After a flood, the primary risks are geometric in nature:
-localized settlement
– loss of soil volume
– slope and grade changes
– foundation scour
– deformation of embankments or support zones
These changes are often:
– not clearly visible
– masked by debris or sediment
– visually misleading in standard imagery
This is where LiDAR becomes highly valuable.
LiDAR provides:
– accurate 3D surface geometry
– detection of subtle terrain deformation
-the ability to perform before/after comparisons
– quantitative assessment of surface changes
3. Transition to monitoring
UAV and LiDAR answer the question:
what has happened
But the critical post-flood question is:
is the asset continuing to change
If any risk indicators are present, the next step is to establish a baseline.

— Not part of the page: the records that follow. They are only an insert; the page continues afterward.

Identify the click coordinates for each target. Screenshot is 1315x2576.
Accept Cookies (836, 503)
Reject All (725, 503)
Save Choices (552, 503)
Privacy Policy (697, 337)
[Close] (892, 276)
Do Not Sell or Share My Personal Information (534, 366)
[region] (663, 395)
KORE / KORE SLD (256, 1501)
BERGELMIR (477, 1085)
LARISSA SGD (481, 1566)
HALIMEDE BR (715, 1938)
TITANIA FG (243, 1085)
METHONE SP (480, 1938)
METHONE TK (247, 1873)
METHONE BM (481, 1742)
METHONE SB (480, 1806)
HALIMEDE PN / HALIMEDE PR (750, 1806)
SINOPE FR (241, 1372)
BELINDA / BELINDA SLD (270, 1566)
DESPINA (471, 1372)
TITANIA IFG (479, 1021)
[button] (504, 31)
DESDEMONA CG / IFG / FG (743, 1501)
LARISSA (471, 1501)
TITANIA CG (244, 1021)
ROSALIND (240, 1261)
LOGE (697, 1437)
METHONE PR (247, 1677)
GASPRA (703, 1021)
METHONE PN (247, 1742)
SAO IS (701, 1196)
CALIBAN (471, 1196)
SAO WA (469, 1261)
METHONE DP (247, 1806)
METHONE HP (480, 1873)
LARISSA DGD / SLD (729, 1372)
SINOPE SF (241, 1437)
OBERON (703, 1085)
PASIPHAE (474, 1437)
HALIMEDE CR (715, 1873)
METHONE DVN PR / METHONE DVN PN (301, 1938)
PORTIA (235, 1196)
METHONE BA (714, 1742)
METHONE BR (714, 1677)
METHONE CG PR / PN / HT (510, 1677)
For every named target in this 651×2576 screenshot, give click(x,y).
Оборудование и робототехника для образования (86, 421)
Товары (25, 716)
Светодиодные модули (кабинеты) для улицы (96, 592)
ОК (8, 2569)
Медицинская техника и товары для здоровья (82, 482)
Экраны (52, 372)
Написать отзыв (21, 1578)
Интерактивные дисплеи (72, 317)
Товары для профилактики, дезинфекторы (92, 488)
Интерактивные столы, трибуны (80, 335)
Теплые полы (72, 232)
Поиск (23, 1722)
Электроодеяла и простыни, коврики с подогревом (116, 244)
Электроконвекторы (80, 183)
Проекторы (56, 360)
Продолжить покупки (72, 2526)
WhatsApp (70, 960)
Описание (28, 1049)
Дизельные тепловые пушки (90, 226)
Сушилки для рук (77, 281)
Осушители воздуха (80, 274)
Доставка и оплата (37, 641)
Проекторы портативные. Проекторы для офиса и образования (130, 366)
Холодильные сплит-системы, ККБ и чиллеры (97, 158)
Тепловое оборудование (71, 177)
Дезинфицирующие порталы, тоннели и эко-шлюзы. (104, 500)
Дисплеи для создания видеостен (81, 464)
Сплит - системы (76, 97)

4. Instrumented observation
At this stage, monitoring begins.
GNSS (primary method)
Used for:
– tracking displacement
– controlling reference points
– detecting even small positional changes
GNSS is appropriate when there is a risk of:
– foundation movement
– differential settlement
– instability of the support system
Additional instrumentation
Tilt sensors → for inclination or rotational movement
Crack sensors → for tracking crack propagation
5. Observation period
The critical observation window is typically 7–30 days.
0–24 hours → initial response
1–7 days → early-stage deformation (settlement, tilt, micro-movement)
7–30 days → trend becomes clear (stabilization vs progression)
this is where the real condition of the asset becomes evident
Conclusion
Monitoring defines the behavior.
And it is the behavior over time that determines whether intervention is required.